◆ **Petunjuk Kerja**: Tuliskan kembali secara persis bagian berita tentang stok beras Bulog Sultra di bawah ini, dimulai dari "Tak hanya mengandalkan" dan berlanjut hingga "yakni pasar-pasar tradisional.".

◆ **Penggalan Dokumen**:
==============================

Kendari, Berikabar.co – Perum Bulog Kantor Wilayah Sulawesi Tenggara (Sultra) memberikan jaminan penuh atas ketersediaan komoditas beras menjelang bulan suci Ramadan hingga Idulfitri 1447 Hijriah. Berdasarkan data terbaru, cadangan beras yang saat ini tersimpan di gudang-gudang Bulog Sultra telah menembus angka sekitar 72 ribu ton.
Manajer Supply Chain dan Pelayanan Publik Bulog Sultra, Yusran Yunus, menegaskan bahwa besarnya stok tersebut merupakan bukti kesiapan Bulog dalam mengantisipasi lonjakan permintaan bahan pokok selama periode hari raya.
“Secara umum stok sangat aman, sekitar 72 ribu ton. Jadi masyarakat tidak perlu khawatir,” ujar Yusran.
Tak hanya mengandalkan cadangan di gudang, Bulog Sultra juga mengintensifkan langkah preventif di lapangan. Intervensi dilakukan melalui penyaluran rutin beras Stabilisasi Pasokan dan Harga Pangan (SPHP) serta minyak goreng yang dipasok langsung ke jantung perdagangan masyarakat, yakni pasar-pasar tradisional.
“Kami rutin setiap hari turun ke pasar untuk menyalurkan beras dan minyak goreng selama Ramadan hingga Idulfitri,” tambahnya.
Dalam pelaksanaannya, Bulog Sultra menerapkan strategi kemitraan erat dengan para pedagang pasar. Pola distribusi ini dirancang agar masyarakat dapat dengan mudah memperoleh bahan pangan dengan harga terjangkau sekaligus menekan potensi gejolak harga di tingkat pengecer.
Melalui sinergi antara ketersediaan stok yang melimpah dan jadwal distribusi harian yang ketat, Bulog Sultra optimistis mampu melayani kebutuhan pangan seluruh lapisan masyarakat di Sulawesi Tenggara selama momen besar keagamaan tahun ini tanpa kendala pasokan.

==============================

Entri data tersimpan:
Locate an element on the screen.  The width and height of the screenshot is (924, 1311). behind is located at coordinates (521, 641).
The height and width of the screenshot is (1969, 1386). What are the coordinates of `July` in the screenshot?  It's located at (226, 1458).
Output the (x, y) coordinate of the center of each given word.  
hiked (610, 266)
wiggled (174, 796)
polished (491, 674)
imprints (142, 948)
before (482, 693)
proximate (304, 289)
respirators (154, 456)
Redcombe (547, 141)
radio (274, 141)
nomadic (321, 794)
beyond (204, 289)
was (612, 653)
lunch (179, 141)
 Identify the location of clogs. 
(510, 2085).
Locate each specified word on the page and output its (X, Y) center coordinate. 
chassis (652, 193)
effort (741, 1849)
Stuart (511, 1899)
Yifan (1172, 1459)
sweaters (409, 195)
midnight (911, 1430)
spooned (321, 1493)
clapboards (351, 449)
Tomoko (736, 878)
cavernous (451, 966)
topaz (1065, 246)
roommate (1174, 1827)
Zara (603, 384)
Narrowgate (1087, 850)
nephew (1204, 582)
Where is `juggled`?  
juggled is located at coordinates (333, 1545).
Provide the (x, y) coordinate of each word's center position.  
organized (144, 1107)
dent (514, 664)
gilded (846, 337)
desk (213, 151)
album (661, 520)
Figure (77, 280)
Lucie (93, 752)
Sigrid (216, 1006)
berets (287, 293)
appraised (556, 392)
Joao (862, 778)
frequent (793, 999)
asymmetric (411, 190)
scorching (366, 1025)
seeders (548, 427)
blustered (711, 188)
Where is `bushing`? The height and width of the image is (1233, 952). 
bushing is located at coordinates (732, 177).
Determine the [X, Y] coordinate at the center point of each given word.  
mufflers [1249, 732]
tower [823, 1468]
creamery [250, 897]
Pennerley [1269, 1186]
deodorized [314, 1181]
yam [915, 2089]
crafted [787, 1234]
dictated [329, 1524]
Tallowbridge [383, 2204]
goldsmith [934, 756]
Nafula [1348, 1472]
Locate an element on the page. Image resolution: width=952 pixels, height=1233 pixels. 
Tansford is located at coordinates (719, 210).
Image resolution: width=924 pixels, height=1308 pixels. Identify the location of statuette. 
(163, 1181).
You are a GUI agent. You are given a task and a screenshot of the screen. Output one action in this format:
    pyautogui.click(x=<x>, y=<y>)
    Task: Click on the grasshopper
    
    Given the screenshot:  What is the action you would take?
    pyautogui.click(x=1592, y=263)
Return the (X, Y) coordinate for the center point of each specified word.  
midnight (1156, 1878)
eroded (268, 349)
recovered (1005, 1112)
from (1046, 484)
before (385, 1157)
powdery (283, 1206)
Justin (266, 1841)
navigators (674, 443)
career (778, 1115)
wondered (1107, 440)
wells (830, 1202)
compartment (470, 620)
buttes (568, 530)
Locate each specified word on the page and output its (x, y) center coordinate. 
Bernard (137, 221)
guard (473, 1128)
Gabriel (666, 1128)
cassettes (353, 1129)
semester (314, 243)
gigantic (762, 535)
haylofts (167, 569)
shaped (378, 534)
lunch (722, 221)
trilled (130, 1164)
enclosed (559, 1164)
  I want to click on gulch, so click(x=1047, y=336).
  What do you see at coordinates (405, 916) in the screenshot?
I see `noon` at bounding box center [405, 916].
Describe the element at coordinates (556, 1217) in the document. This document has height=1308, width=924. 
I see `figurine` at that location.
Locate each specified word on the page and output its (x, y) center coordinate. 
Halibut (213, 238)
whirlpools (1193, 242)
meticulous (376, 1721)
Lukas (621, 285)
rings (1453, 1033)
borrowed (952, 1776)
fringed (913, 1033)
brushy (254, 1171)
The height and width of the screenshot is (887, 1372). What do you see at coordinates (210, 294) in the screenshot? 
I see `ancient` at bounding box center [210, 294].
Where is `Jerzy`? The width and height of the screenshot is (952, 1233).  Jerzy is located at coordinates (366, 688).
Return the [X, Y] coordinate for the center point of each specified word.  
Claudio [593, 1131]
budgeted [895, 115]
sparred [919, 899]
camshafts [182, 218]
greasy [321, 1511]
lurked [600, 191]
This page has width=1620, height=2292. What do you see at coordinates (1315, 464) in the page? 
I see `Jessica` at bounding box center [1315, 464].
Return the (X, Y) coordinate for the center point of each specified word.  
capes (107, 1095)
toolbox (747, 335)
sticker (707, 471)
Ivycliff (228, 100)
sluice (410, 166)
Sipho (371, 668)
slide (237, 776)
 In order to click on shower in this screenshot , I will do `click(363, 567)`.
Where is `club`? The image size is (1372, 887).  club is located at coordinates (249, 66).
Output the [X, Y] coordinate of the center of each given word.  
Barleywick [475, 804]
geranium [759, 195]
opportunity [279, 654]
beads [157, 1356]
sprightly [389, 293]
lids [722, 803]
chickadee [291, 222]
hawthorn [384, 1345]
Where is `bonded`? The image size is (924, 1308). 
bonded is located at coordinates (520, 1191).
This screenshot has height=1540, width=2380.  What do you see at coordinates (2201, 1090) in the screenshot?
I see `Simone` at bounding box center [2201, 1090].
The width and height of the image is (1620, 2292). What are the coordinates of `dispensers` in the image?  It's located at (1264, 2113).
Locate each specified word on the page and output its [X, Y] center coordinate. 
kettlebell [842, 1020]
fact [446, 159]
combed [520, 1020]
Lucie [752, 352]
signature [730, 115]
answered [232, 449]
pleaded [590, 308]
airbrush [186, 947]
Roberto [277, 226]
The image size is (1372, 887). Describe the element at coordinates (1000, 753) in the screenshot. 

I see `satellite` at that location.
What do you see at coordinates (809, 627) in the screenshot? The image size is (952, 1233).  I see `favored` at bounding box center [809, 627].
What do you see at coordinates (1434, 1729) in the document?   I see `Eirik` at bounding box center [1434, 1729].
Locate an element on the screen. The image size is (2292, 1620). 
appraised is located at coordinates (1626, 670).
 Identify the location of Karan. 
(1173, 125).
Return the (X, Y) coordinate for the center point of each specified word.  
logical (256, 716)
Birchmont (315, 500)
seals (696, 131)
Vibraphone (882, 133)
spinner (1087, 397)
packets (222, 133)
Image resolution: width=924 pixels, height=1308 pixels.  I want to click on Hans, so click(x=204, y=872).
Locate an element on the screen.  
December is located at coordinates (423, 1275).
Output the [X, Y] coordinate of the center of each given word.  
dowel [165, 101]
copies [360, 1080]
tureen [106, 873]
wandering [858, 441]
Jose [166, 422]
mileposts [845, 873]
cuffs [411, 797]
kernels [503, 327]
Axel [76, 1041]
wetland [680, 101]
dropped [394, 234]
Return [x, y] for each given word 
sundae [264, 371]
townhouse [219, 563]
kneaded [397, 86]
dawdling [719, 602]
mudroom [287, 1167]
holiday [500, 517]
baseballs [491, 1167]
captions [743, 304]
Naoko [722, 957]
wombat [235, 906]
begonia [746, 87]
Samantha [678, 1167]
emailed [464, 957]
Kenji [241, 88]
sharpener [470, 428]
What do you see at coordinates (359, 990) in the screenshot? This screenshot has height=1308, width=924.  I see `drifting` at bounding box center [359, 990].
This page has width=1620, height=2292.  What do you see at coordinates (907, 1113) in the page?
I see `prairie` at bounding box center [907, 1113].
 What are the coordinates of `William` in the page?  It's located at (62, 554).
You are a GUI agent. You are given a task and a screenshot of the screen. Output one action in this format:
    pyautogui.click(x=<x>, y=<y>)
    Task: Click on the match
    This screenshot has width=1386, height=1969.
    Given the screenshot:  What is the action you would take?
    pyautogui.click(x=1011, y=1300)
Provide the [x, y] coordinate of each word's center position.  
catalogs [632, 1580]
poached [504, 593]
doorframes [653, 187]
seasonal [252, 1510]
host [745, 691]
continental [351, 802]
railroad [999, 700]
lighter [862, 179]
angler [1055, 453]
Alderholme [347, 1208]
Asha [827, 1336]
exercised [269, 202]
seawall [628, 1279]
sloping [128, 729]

==============================

◆ **Hasil Berikut**:
Tak hanya mengandalkan cadangan di gudang, Bulog Sultra juga mengintensifkan langkah preventif di lapangan. Intervensi dilakukan melalui penyaluran rutin beras Stabilisasi Pasokan dan Harga Pangan (SPHP) serta minyak goreng yang dipasok langsung ke jantung perdagangan masyarakat, yakni pasar-pasar tradisional.